AMN Services, LLC v. Verna Clarke, et al.
Arbitration ERISA WageAndHour JusticiabilityDoctri
Whether per-diem allowances for traveling expenses, which are reduced when the employee fails to work a contractually required shift, are excluded from the employee's 'regular rate' as 'reasonable payments for traveling expenses...incurred by an employee in the furtherance of his employer's interests
QUESTION PRESENTED The Fair Labor Standards Act (FLSA) makes determining an employee’s base pay or “regular rate” critical, because employers must pay overtime at oneand-one-half times an employee’s “regular rate.” The FLSA expressly excludes “reasonable payments for traveling expenses ... incurred by an employee in the furtherance of his employer’s interests” from the “regular rate.” And it is both permissible and standard practice to provide workers with a reasonable per-diem allowance for traveling expenses, in lieu of requiring them to document and seek reimbursement for every expenditure. The Ninth Circuit nonetheless held that the per-diem allowances for traveling expenses Petitioner provided to its traveling healthcare workers (pegged to the federal government’s own per-diem allowances) were wages that are part of the workers’ “regular rate.” The court emphasized that per-diem allowances were reduced when workers did not report for assigned shifts, even though that commonsense limitation is driven by the FLSA’s text and tax-law requirements.
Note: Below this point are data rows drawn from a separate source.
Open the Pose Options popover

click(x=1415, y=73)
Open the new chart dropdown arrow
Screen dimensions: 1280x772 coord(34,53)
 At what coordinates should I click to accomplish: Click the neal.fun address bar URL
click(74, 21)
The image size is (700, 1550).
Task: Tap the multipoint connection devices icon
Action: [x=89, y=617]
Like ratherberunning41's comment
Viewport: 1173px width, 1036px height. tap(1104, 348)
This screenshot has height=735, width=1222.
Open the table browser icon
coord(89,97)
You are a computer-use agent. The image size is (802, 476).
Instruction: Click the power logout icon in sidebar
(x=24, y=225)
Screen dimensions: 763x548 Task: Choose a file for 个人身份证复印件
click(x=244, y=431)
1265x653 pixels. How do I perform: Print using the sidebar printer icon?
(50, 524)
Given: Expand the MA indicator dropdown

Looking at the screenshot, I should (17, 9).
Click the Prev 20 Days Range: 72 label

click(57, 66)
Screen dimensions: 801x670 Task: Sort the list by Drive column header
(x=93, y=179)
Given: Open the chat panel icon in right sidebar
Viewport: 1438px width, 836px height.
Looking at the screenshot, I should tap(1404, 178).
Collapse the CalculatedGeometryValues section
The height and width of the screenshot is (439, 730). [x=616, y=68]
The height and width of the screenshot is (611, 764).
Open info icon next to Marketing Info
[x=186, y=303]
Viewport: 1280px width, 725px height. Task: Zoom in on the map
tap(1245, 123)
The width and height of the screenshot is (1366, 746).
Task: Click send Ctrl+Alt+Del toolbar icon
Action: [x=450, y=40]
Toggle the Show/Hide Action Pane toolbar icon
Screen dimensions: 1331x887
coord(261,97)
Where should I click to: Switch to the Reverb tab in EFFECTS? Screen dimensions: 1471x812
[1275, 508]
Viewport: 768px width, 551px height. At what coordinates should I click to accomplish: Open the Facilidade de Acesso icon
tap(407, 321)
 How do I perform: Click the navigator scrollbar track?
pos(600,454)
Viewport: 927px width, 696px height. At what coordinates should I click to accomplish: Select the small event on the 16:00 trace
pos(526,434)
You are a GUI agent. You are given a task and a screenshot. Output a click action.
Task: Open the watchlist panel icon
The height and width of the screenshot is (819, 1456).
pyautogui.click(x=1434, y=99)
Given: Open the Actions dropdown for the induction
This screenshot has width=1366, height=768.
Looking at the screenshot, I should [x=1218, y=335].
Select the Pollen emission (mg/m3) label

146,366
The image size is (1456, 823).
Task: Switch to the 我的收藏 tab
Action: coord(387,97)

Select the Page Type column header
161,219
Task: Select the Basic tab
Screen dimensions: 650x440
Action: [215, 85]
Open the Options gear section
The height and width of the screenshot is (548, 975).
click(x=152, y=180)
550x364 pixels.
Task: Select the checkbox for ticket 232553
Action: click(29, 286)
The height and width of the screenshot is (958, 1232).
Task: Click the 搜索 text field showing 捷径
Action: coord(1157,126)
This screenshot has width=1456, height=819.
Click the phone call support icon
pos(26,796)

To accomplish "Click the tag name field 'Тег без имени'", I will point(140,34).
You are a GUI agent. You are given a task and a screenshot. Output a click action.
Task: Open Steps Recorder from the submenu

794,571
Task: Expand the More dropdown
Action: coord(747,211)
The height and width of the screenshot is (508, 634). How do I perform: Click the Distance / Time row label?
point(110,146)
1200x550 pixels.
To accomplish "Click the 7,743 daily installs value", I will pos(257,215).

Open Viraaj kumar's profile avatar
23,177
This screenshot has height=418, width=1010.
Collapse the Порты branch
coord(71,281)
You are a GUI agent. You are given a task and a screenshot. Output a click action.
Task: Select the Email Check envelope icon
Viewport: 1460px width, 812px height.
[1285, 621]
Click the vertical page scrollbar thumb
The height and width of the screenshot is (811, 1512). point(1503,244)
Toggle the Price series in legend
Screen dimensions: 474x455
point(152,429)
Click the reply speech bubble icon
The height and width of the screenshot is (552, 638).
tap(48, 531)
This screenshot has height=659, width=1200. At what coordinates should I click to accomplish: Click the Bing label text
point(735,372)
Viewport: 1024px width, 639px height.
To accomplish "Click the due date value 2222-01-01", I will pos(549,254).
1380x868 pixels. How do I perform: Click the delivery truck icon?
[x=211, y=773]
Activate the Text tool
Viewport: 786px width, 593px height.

The decision threatens employers with massive unanticipated liabilities and upsets longstanding business practices. It also harms workers who will either see their taxable income increase or be saddled with burdensome recordkeeping requirements. The question presented is: Whether, under the FLSA, per-diem allowances for traveling expenses, which are reduced when the employee fails to work a contractually required shift, are excluded from the employee’s “regular rate” as “reasonable payments for traveling expenses...incurred by an employee in_ the furtherance of his employer’s interests.”